Papa Montini stimava molto mio padre, spesso lo incaricava di reperirgli  libri antichi, saggi, dispense, giornali, insomma tutto ciò che gli serviva per leggere, studiare, accrescere il suo già immenso patrimonio culturale e teologico.

Mio padre, anche lui appassionato al sapere, di buon grado, nei pomeriggi in cui era libero, cominciava il suo giro in parecchie librerie, biblioteche di Roma alla ricerca dei testi che il Papa gli aveva richiesto, spesso si fermava in qualche sala di studio e, come un giovane studente approfittava per leggere libri che lo interessavano.

Alla fine della ricerca portava al Pontefice ciò che aveva trovato. Papa Montini lo ringraziava, lo faceva sedere in Biblioteca su una di quelle belle sedie imbottite e rivestite di velluto beige ed insieme conversavano dei testi trovati, della difficoltà di mio padre nel ricercarli, spesso il Papa chiedeva della nostra famiglia, in particolare di me e delle mie precarie condizioni di salute di cui conosceva le vicende.

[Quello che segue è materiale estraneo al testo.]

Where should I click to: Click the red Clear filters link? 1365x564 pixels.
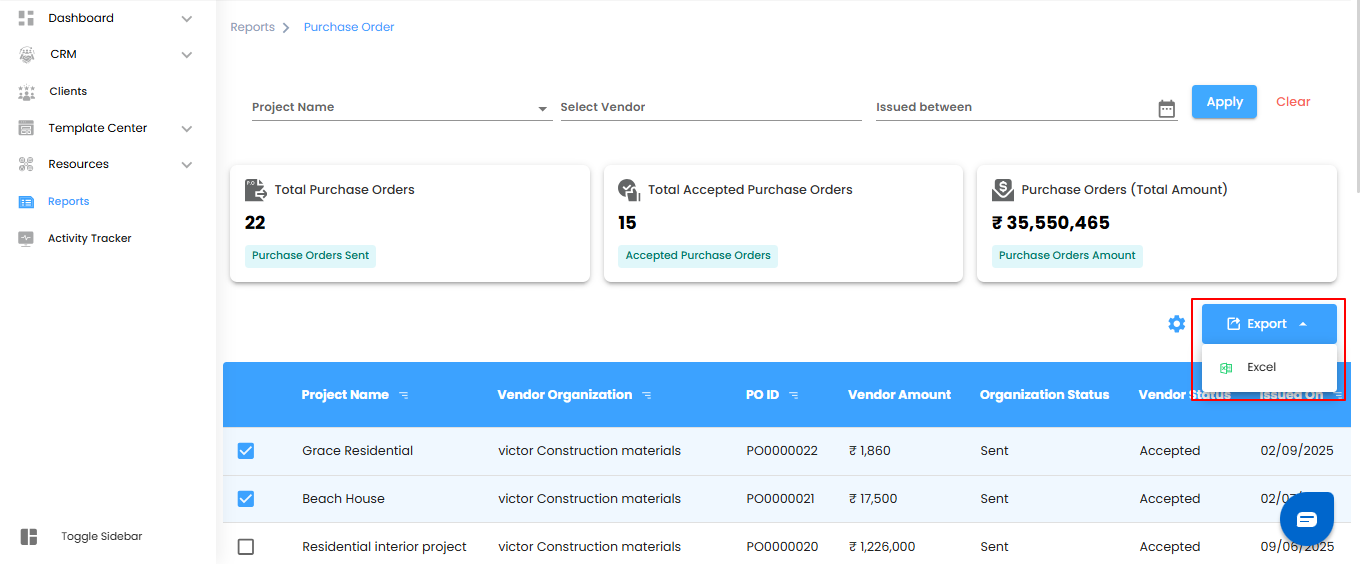pos(1293,102)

Spesso anch’io, quando non c’erano eventi particolari e il Papa era assente dalla Biblioteca, andavo in Anticamera e trascorrevo qualche ora lì con il mio babbo, La mia mamma mi accompagnava all’ascensore del Cortile Belvedere, dove, affidata all’ascensorista, salivo alla seconda loggia, lì mi aspettava il mio babbo, insieme a lui percorrevo quelle immense sale dell’appartamento pontificio, dove al nostro passaggio la guardia svizzera sull’attenti ci faceva il saluto. In quel momento mi sentivo molto importante e capivo che anche il mio babbo era molto importante non solo per me, ma anche il lavoro che svolgeva, ero una ragazzina fortunata.

Come ho già accennato Papa Montini e il mio babbo morirono nello stesso anno  ad una settimana di distanza l’uno dall’altro.  Alla mia mamma e a me affrante per la perdita del nostro amatissimo consorte e padre, si aggiunse un altro dolore.

Una carissima amica della  mia mamma, per confortarla un po’ le disse : “Armida, non ti crucciare, Guido ha preceduto il Papa in cielo per spalancargli le Porte del Paradiso”.